Hacía tiempo que no quedaba con un antiguo compañero de clase. Pasaron los años y enterré mis recuerdos de la infancia bajo una losa de piedra en el patio de atrás de mi mansión deshabitada. Julián nunca fue de mis mejores amigos. Nuestra relación en el colegio se basaba en intercambiar apuntes antes de entregar los deberes, y de fumar un cigarrillo de Ducados negro a medias robado del bolsillo de la chaqueta de mi abuelo.

Para impresionarle, reservé mesa para dos en un lujoso restaurante céntrico, y quedamos sobre las 21. Llegó sobre las 21:30. Había engordado mucho.

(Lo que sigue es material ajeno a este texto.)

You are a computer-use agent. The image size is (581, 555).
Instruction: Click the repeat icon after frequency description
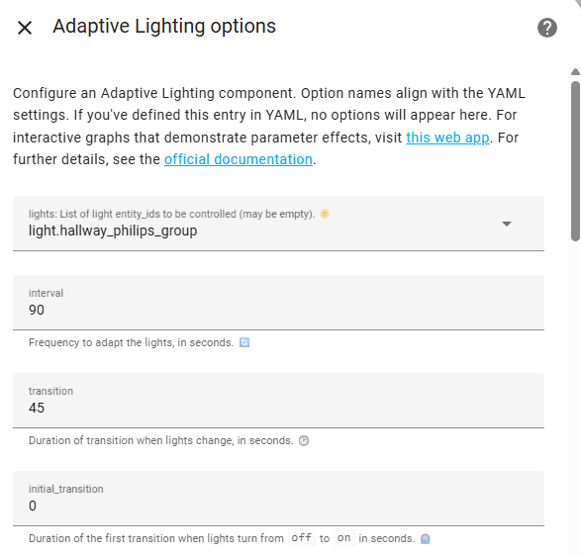coord(244,343)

Tenía una papada próxima a la de un hipopótamo viejo y moribundo. Dio varios tumbos desde que le vi aparecer en la esquina. Cayó al suelo y una mujer joven le ayudó a levantarse. Sacó un tetrabrick de Don Simon del bolsillo e hizo un trago.
Me saludó. Al abrir la boca, un fétido aliento a alcantarilla entró por mis orificios nasales. Me entró una náusea insufrible que casi me hizo devolver. Me dio la mano y eructó. Nos dirigimos al restaurante. Al entrar, Julián resbaló y se dio un golpe contra un aquario decorativo. 3 camareros consiguieron levantarle. Finalmente, después de la apoteósica entrada, nos sentamos. Se quedó dormido encima de la mesa. Pedí para él un plato de pasta.
El camarero nos preguntó que queríamos para beber y, como si se tratara de unas palabras mágicas, se levantó y con los ojos vidriosos y rojizos, pidió un Red Bull.
-Lo siento señor, no tenemos.-
- Burp!-Eructó de nuevo.-¿Tienen Xibeca?-
- Tampoco caballero.-
- Vaya, pues vodka porfavor.
-Si señor.

El camarero se fue y puso cara de circunstancias. Julián me daba pena, aunque cuando me tomé la situación de forma más ligera, me empezó a cambiar el humor.
No habló en toda la cena, se desabrochó los botones del pantalón para dejar que su barriga se acomodara con libertad encima de su entrepierna. Visitó el baño 4 veces, 2 de las cuales se cayó.
Pagué los 60€ con mucho gusto. A la salida, le pregunté a Julian que dónde vivía. Me respondió con grandes esfuerzos que iría andando a su casa, que estaba algo mareado.
Nos despedimos brevemente y no me atreví a darle la mano. Decidí seguirle un par de calles. Al doblar la esquina, se tumbó en el primer banco que encontró. Sacó su tetrabrick de Don Simon y echó un trago. Encendió un cigarro y se quedo dormido con el piti en la boca.

Después de aquella cena, me sentí mucho mejor. No estaba tan acabado comp pensaba. Gracias Julián.